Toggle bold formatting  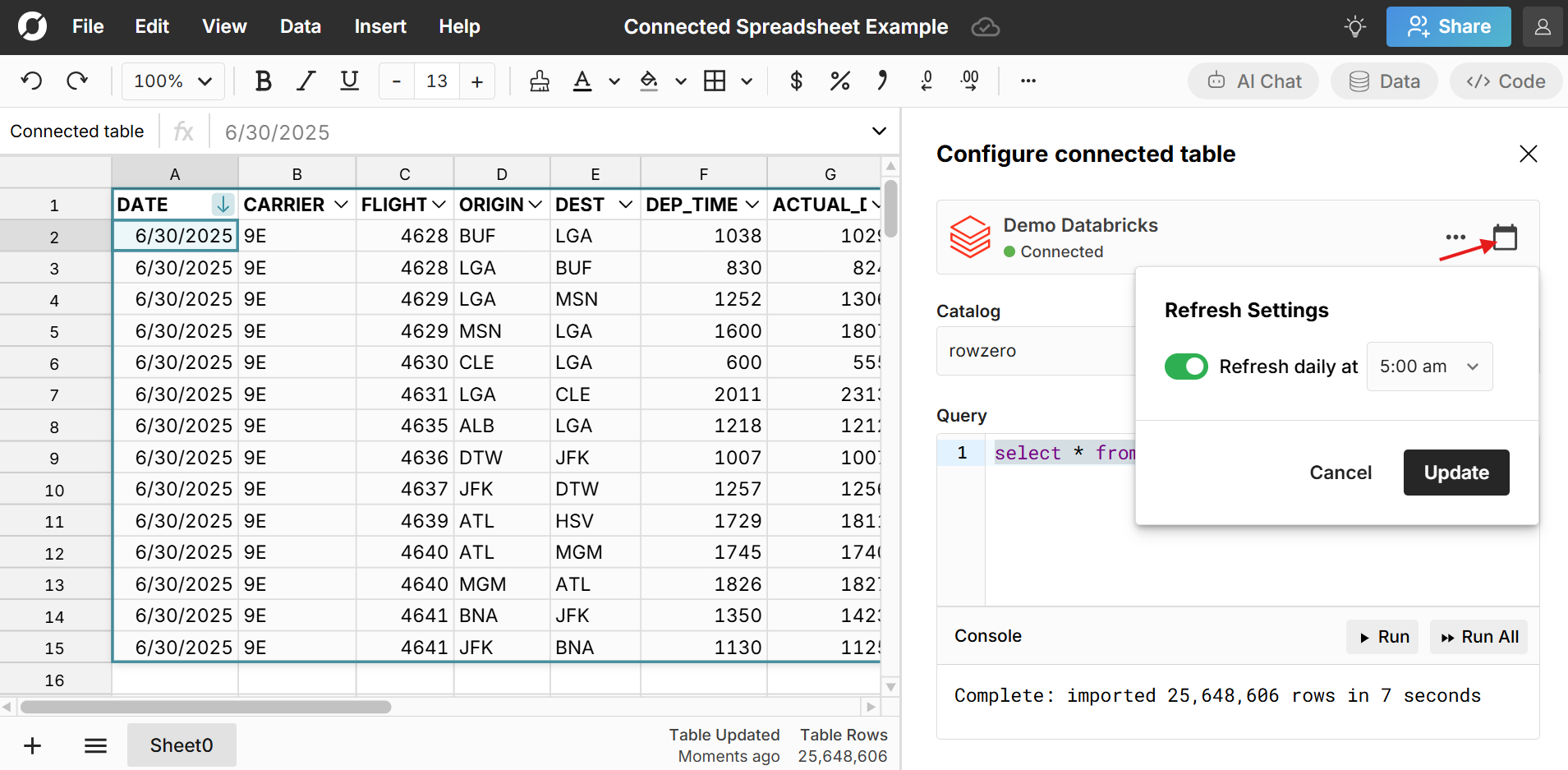pyautogui.click(x=263, y=81)
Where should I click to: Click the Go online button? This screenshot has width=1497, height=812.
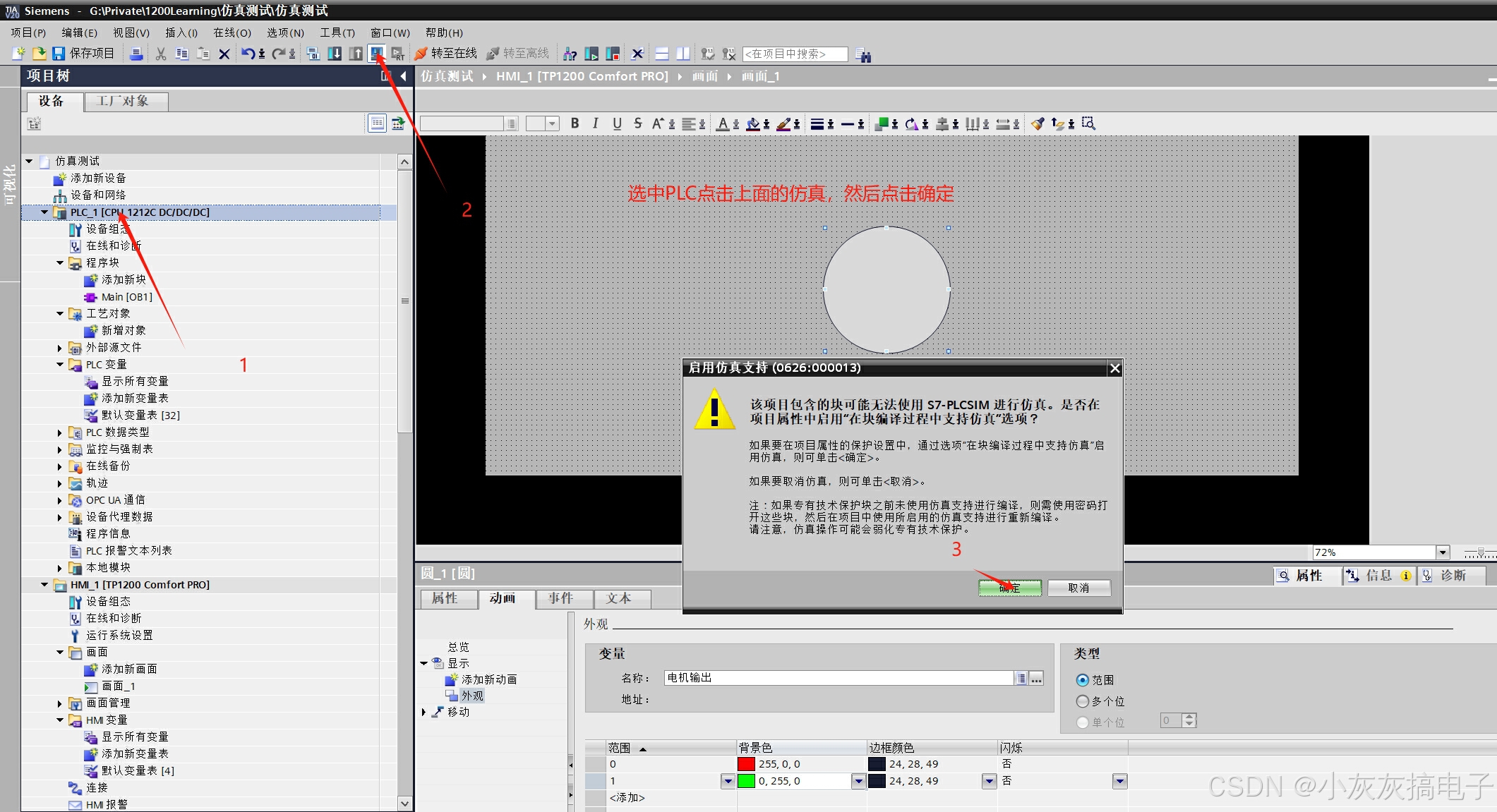click(x=446, y=54)
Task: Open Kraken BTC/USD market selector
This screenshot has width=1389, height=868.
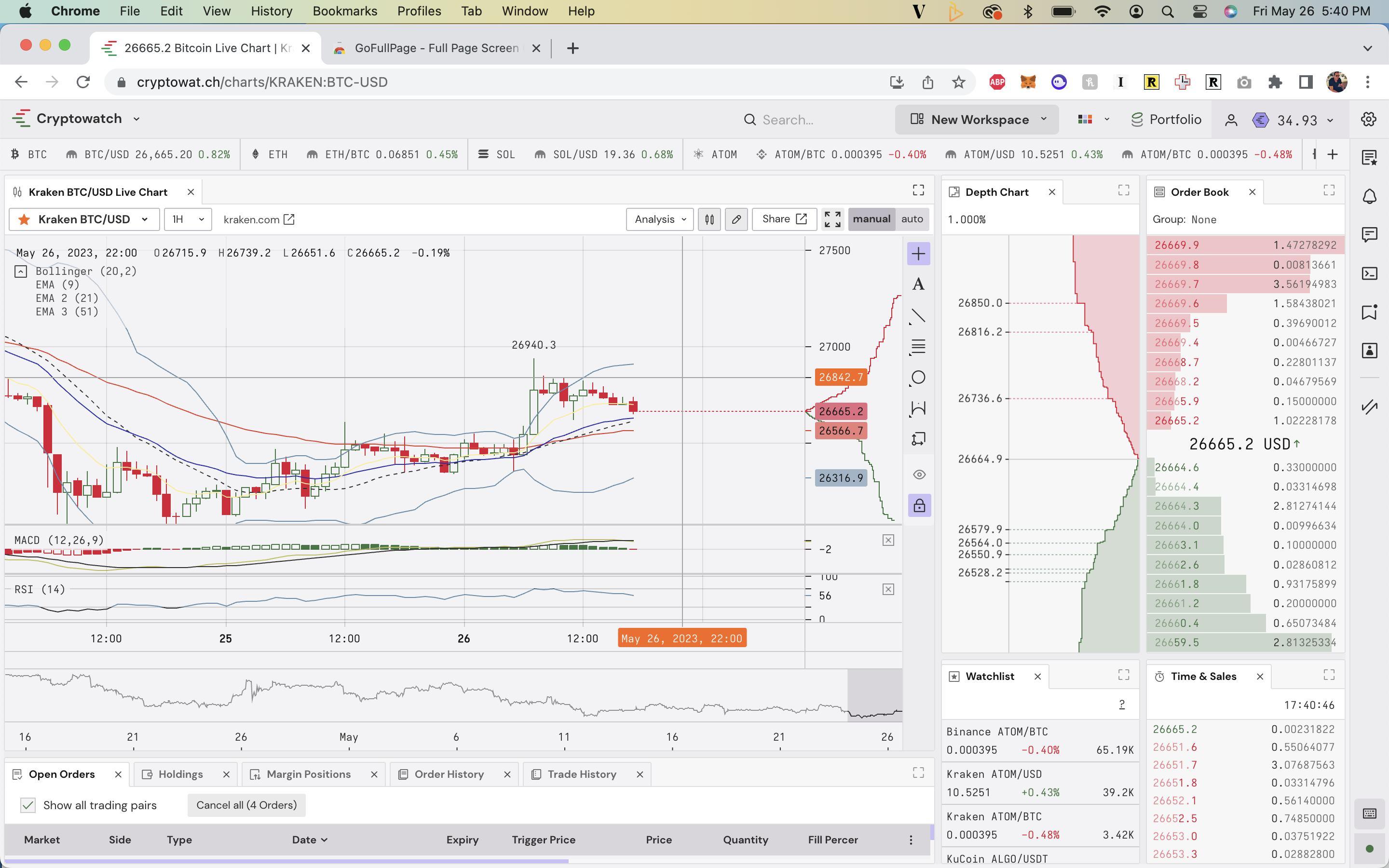Action: 84,219
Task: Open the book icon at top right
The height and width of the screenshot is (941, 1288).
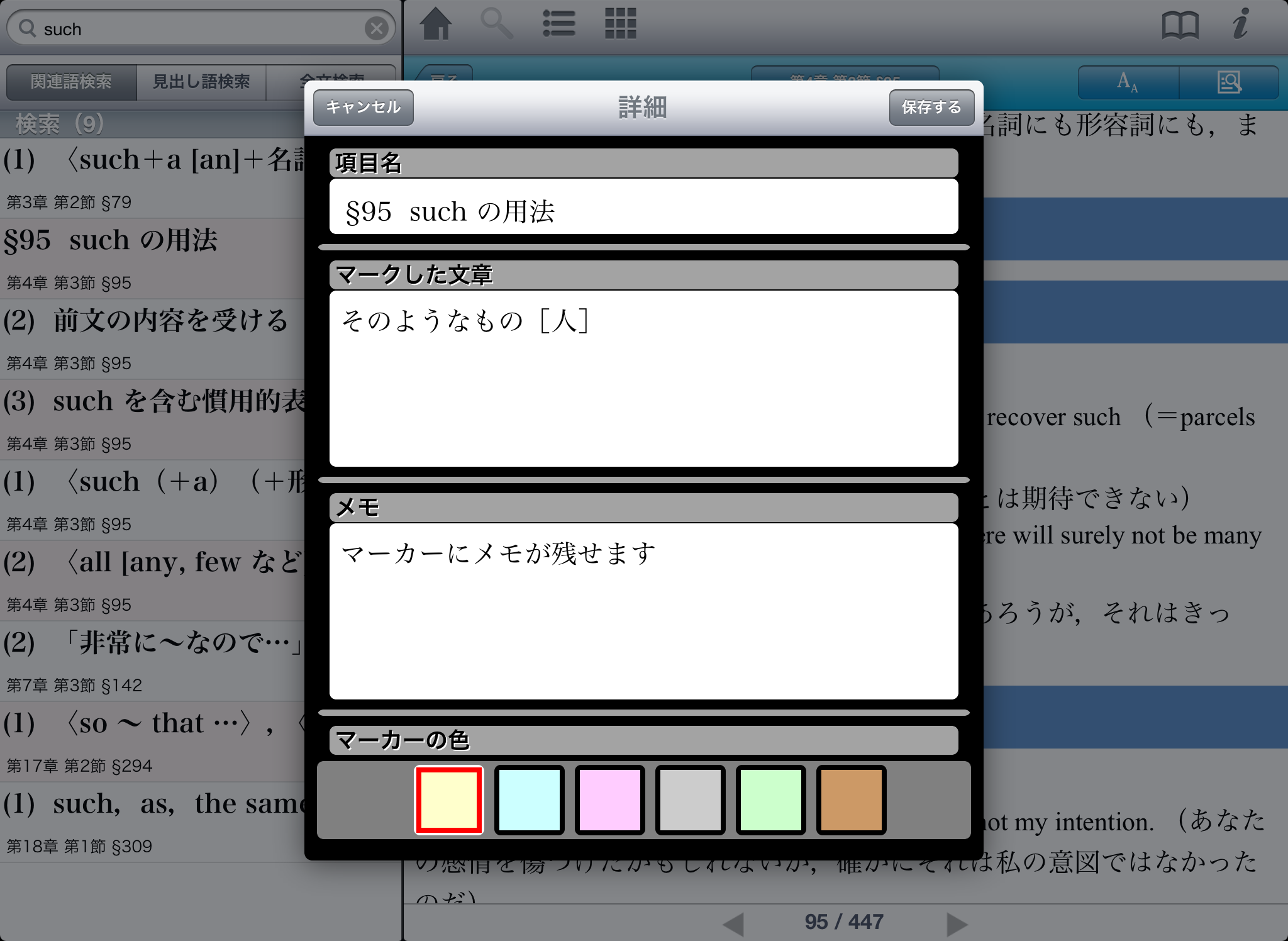Action: point(1180,26)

□ □ □ □ □

Exercise description: Because the copy must hold no pictures, return only the lines that run from the line containing "Task: Open Kraken BTC/USD market selector" to the end of the data above, each exactly as it stands.

Result of the exercise:
Task: Open Kraken BTC/USD market selector
This screenshot has width=1389, height=868.
Action: 84,219
Task: Open the book icon at top right
The height and width of the screenshot is (941, 1288).
Action: point(1180,26)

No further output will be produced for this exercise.